The first is that I really hadn’t realized, before this particular book, how much the size and shape of a book matter in the way I read it.  This is an outsized, coffee-table type art book, full of really gorgeous illustrations, and it’s damned near impossible to pick up and read.

To read it, I had to lay it out on the arm of the loveseat and lean over it sideways.  I couldn’t bring it with me to school or to lunch.  It didn’t fit in any of the things I usually bring with me, not even the outsized knitting bag my friend Carol gave me that fits my grade book and folders.  It was also too difficult and too awkward to handle when I was standing in line anywhere.  It wasn’t much better in the car.  I’d prop it up against the steering wheel, and all I had to do was breathe funny to make the horn go off underneath it.

I often wonder if this would be a problem with electronic book formats like Kindle.  They’re smaller than this book, of course, and meant to be portable, but for some reason I feel that they would also be far more fragile.  I can bang a book around without worrying about it, except around water.  I have visions of my caving in the Kindle in my tote bag because I drop a heavy book in there with it, or I end up slamming the bag against a corner as I’m going around it.

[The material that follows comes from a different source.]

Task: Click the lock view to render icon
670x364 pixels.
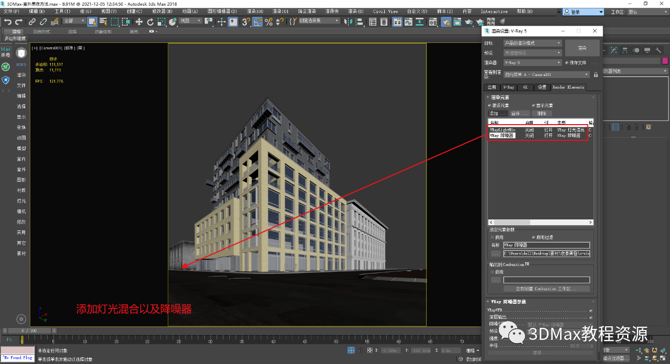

Whatever.  I’ll admit to not being really entranced with the idea of electronic books.

The second thing is that I find myself really happy to have found something new to learn about–ack.  That’s not quite right.

Let me try it this way.  Art has an entire technical vocabulary I have encountered only infrequently in my life, and an entire intellectual history I know very little about.  This was a good book for me because it was not so simple as to make the whole project seem vapid and overly simply, but not so technical that I couldn’t understand it with a little work.

And it made me remember that I like doing the work.  I started a small notebook for terms and information after a while, just trying to keep things straight in a single source where I could refer to them when they came up again.  I found out that there were names for things I didn’t know there were names for–pendentives, for instance, which are the triangular sort of insert looking things that  fix a round dome to a square structure.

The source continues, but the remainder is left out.